This release accompanies the article:
"Integrating co-expression network analysis and machine learning to reveal the regulatory landscape of GPD genes in Chlamydomonas reinhardtii under salinity stress"
It contains the complete computational workflow used in the study, structured into modular R scripts that cover:
-
Weighted Gene Co-expression Network Analysis (WGCNA)
Identification of co-expression modules under salt stress (200 mM NaCl), including hub gene detection and GPD gene connectivity analysis. -
Differential Expression Analysis (DESeq2)
Time-course contrasts across multiple stress durations (2h–72h), with annotated outputs and visualizations (volcano plots, heatmaps, Venn/UpSet diagrams). -
Gene Ontology Enrichment (topGO)
Functional annotation of WGCNA modules across BP, MF, and CC ontologies, with multiple testing correction and publication-ready plots. -
Machine Learning Validation (Random Forest)

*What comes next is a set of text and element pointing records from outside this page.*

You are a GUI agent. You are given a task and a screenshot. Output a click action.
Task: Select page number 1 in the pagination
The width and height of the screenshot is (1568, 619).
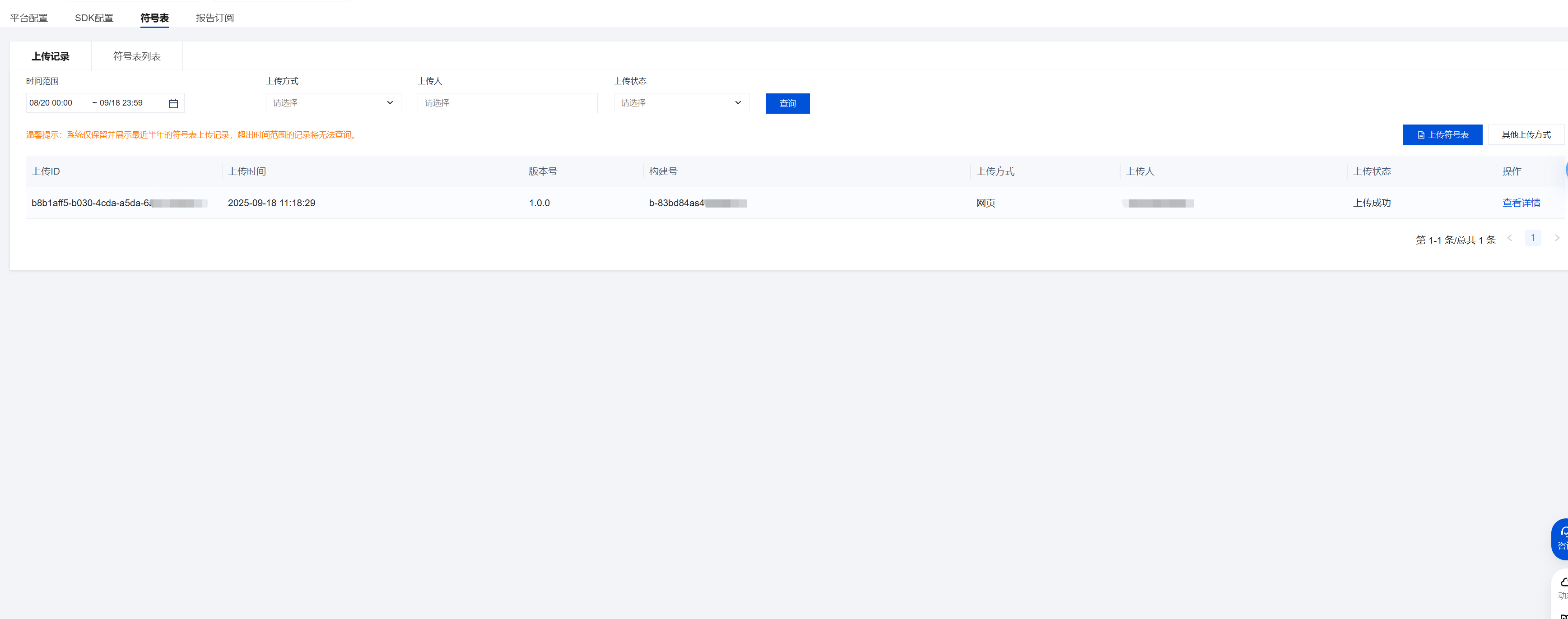click(x=1533, y=238)
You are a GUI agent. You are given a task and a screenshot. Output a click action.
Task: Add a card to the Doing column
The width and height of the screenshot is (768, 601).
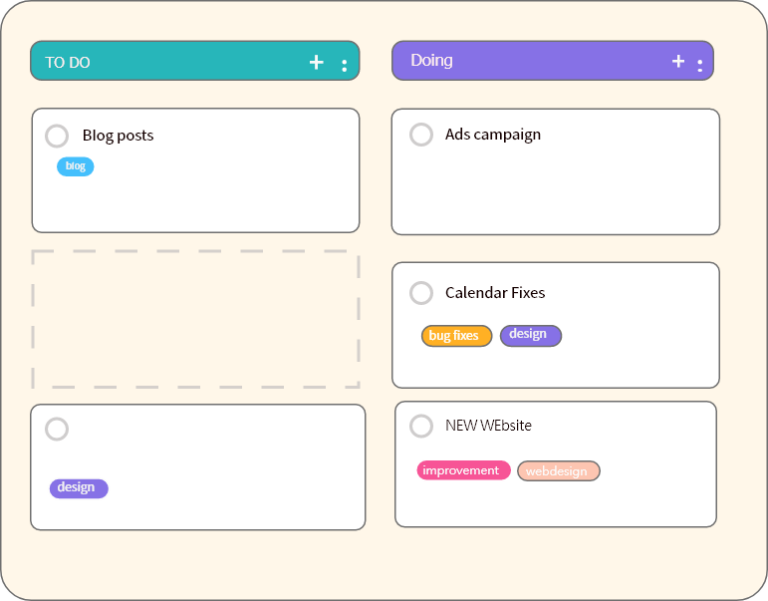678,61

Supervised classification of module assignments with performance metrics (AUC, ROC, confusion matrix), UMAP visualization, and misclassification analysis. -
Module Preservation Analysis
Permutation-based stability assessment of co-expression modules using Z-summary and medianRank statistics.
All scripts are designed for reproducibility and transparency, with session info files and fixed random seeds. Input data includes raw RNA-seq counts and protein annotations. This version reflects the final validated pipeline used in the publication and is tagged as v1.0.0.